▶ [Getoonde passage]
☆ ☆ ☆ ☆ ☆ ☆ ☆

1.3.Verzoeker heeft beroep ingesteld tegen het bestreden besluit (SGR 25/1154). Hij heeft de voorzieningenrechter verzocht om een voorlopige voorziening te treffen (SGR 25/2624)/
Beoordeling van het verzoek om een voorlopige voorziening door de voorzieningenrechter
2. De voorzieningenrechter ziet aanleiding om zonder zitting uitspraak te doen op het verzoek om een voorlopige voorziening. Artikel 8:83, derde lid, van de Algemene wet bestuursrecht (Awb) maakt dat mogelijk.
Het oordeel van de voorzieningenrechter
3. Verweerder heeft in zijn verweerschrift meegedeeld dat verzoeker tijdens de beroepsprocedure uitstel van betaling heeft.

☆ ☆ ☆ ☆ ☆ ☆ ☆

▶ [Beschikbare gegevens]
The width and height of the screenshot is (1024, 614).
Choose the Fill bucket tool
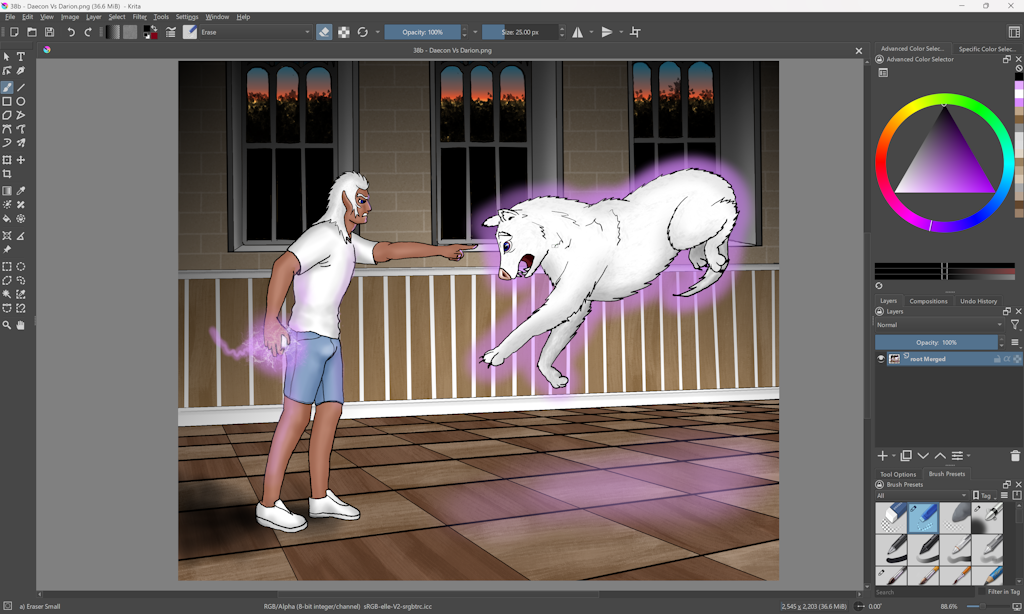(x=7, y=218)
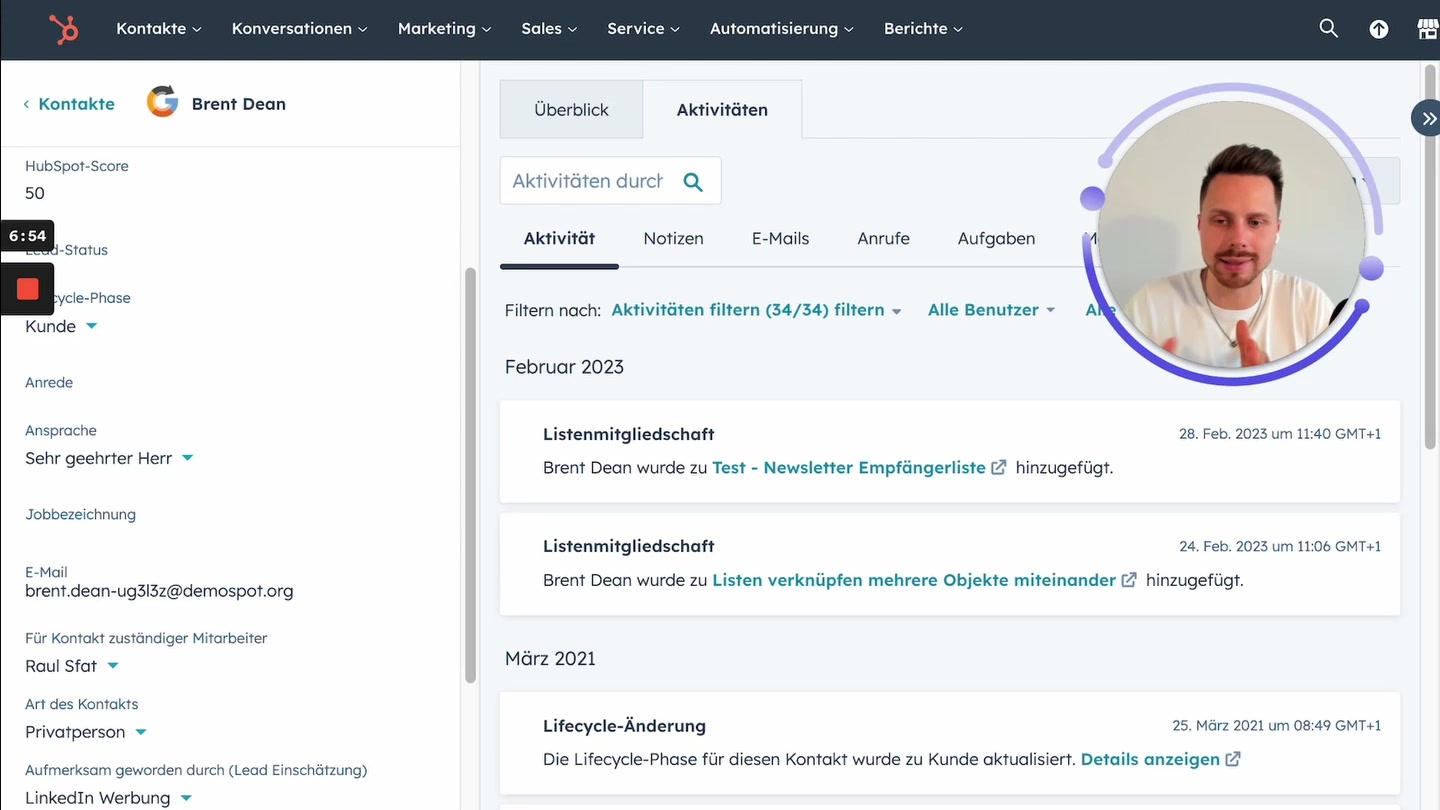Open the global search magnifier
Viewport: 1440px width, 810px height.
(x=1328, y=29)
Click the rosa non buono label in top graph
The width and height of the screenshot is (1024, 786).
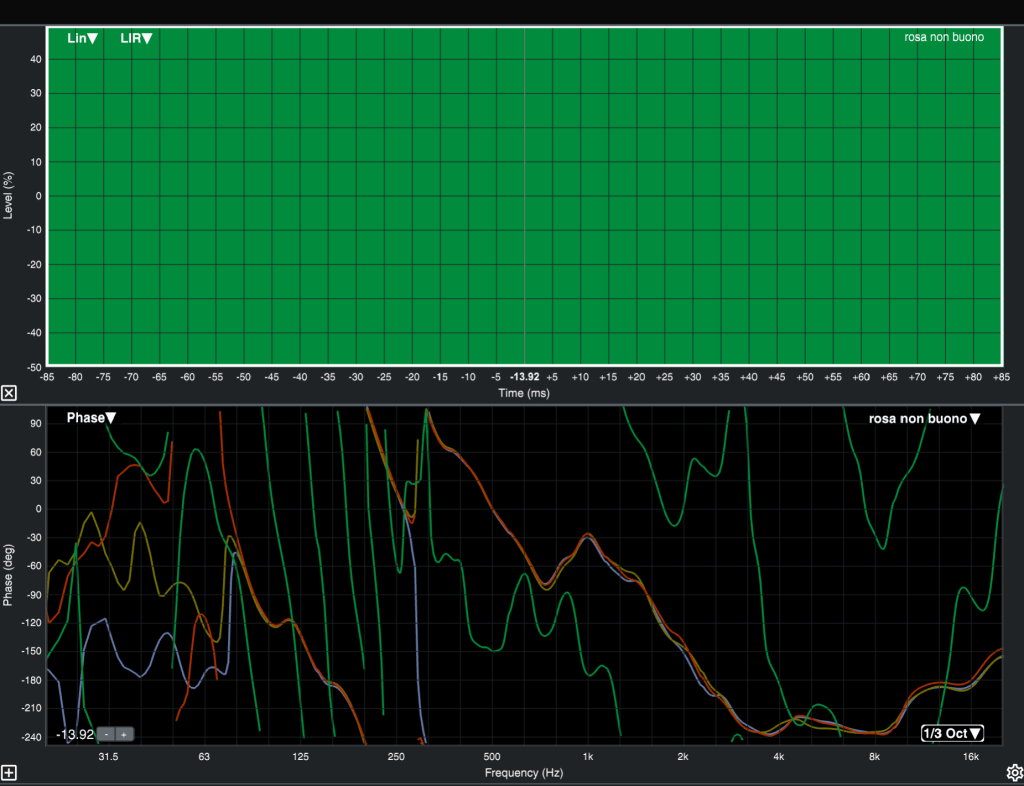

☆ ☆ ☆ ☆ ☆ ☆ ☆

▶ [Vereiste] Kun je uit de uitspraak alles van "1.3.Verzoeker heeft beroep" tot en met "maakt dat mogelijk." opnieuw weergeven, maar dan met "bestreden besluit" gewijzigd in "aangevochten besluit"?

▶ [Antwoordvak]
1.3.Verzoeker heeft beroep ingesteld tegen het aangevochten besluit (SGR 25/1154). Hij heeft de voorzieningenrechter verzocht om een voorlopige voorziening te treffen (SGR 25/2624)/
Beoordeling van het verzoek om een voorlopige voorziening door de voorzieningenrechter
2. De voorzieningenrechter ziet aanleiding om zonder zitting uitspraak te doen op het verzoek om een voorlopige voorziening. Artikel 8:83, derde lid, van de Algemene wet bestuursrecht (Awb) maakt dat mogelijk.